Pixel coordinate grounding data:

++++++++

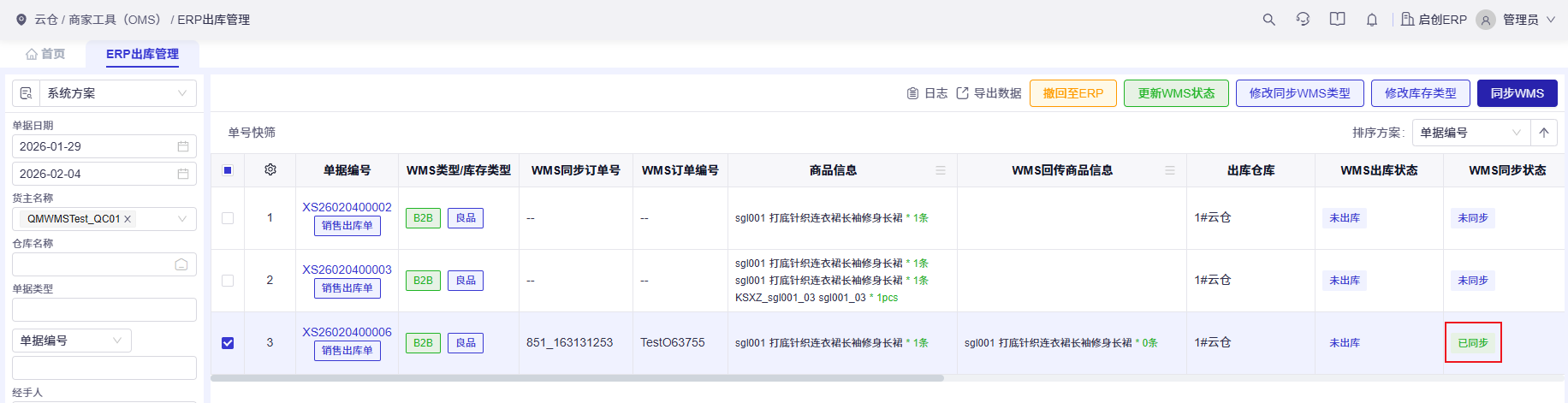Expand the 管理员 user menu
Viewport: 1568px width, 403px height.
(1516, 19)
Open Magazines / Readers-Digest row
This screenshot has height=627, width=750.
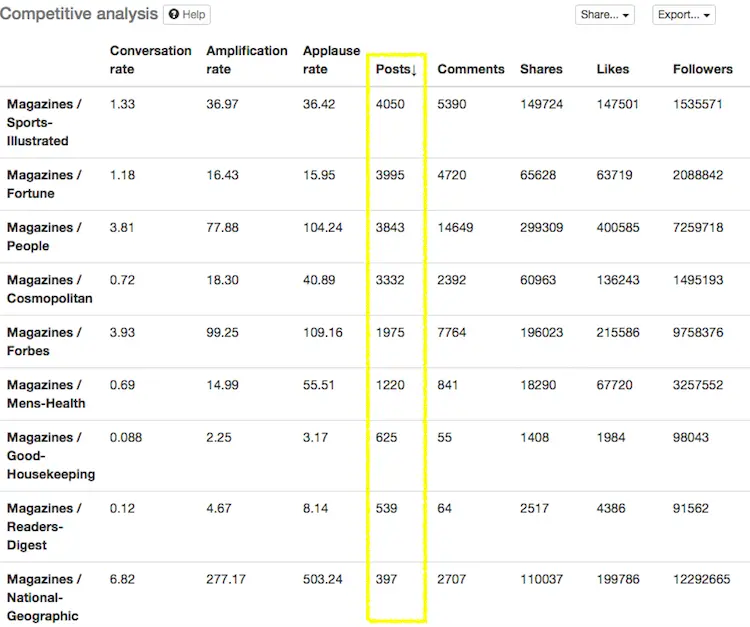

++++++++

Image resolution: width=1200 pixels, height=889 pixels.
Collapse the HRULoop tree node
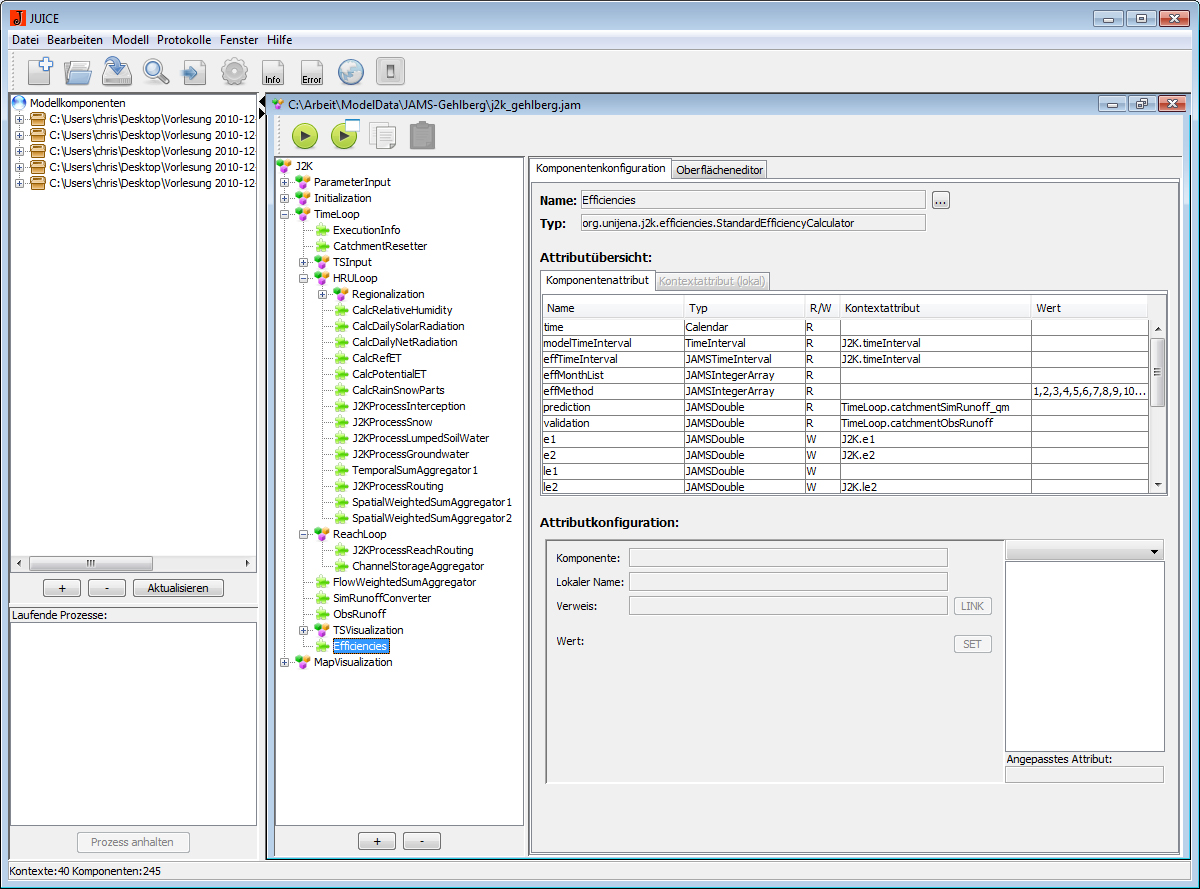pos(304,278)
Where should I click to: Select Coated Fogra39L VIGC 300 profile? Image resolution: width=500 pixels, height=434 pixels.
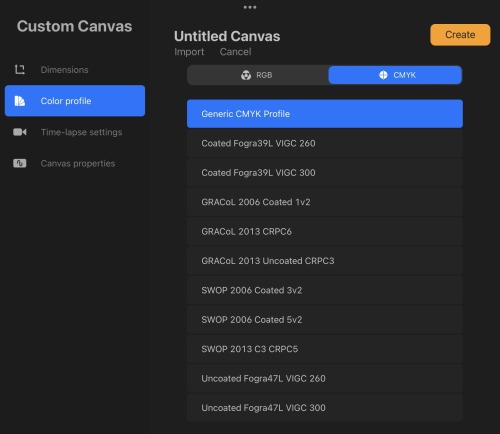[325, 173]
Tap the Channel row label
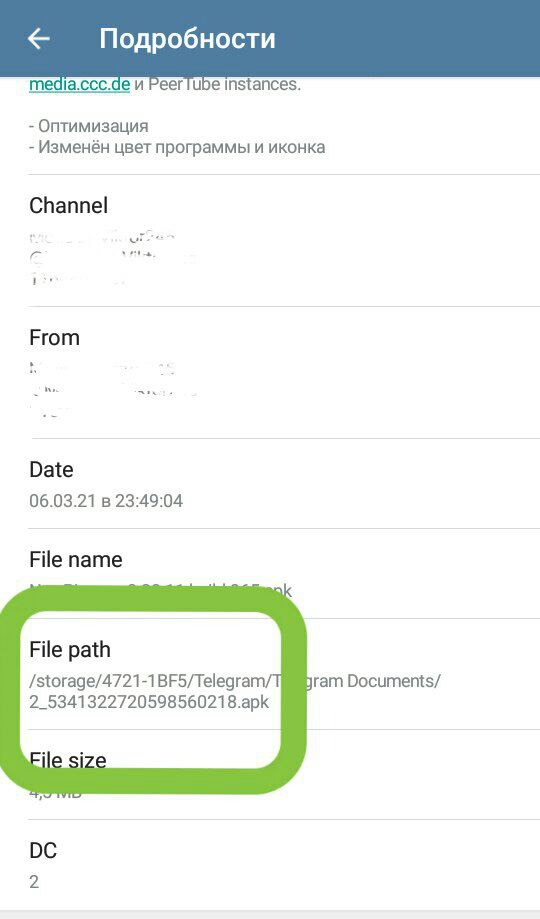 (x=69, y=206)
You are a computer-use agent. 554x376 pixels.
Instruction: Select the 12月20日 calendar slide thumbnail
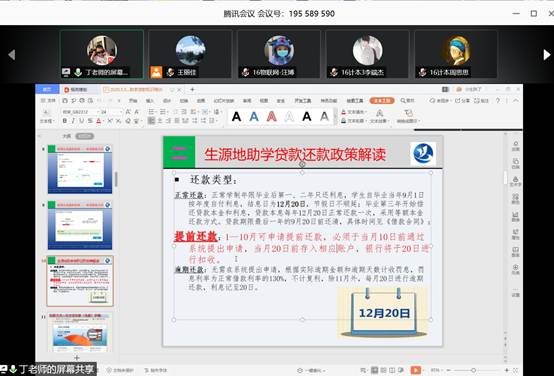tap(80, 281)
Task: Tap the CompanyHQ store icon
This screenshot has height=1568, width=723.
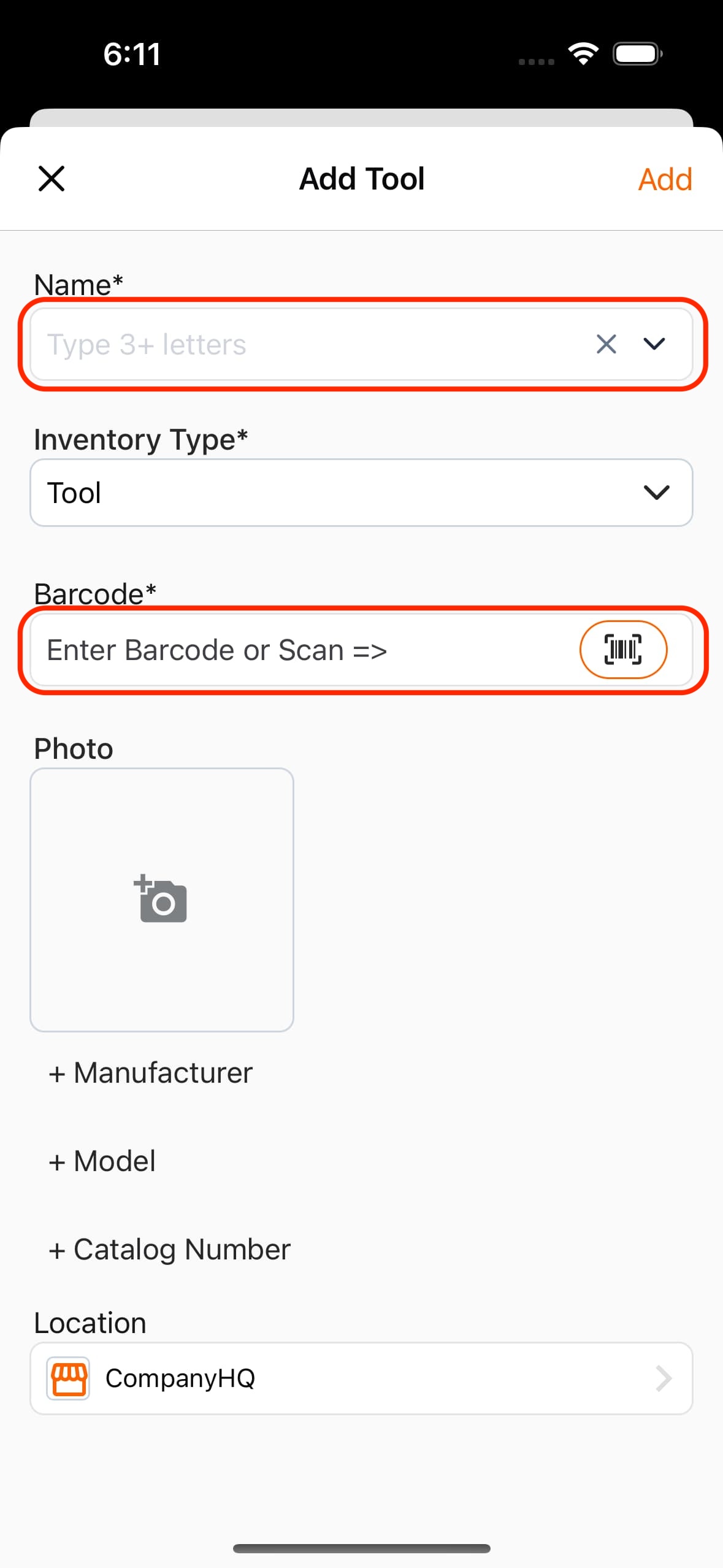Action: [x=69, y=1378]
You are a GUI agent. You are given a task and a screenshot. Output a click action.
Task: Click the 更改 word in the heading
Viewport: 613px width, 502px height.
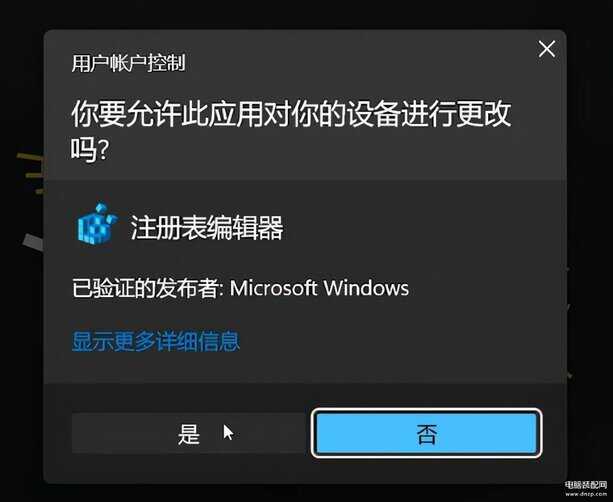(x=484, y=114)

++++++++

Problem requirements:
From the records above, repeat exactly the lines from the one with "Open Magazines / Readers-Digest row" through the one with "This screenshot has height=627, width=750.", both included.

Answer area:
Open Magazines / Readers-Digest row
This screenshot has height=627, width=750.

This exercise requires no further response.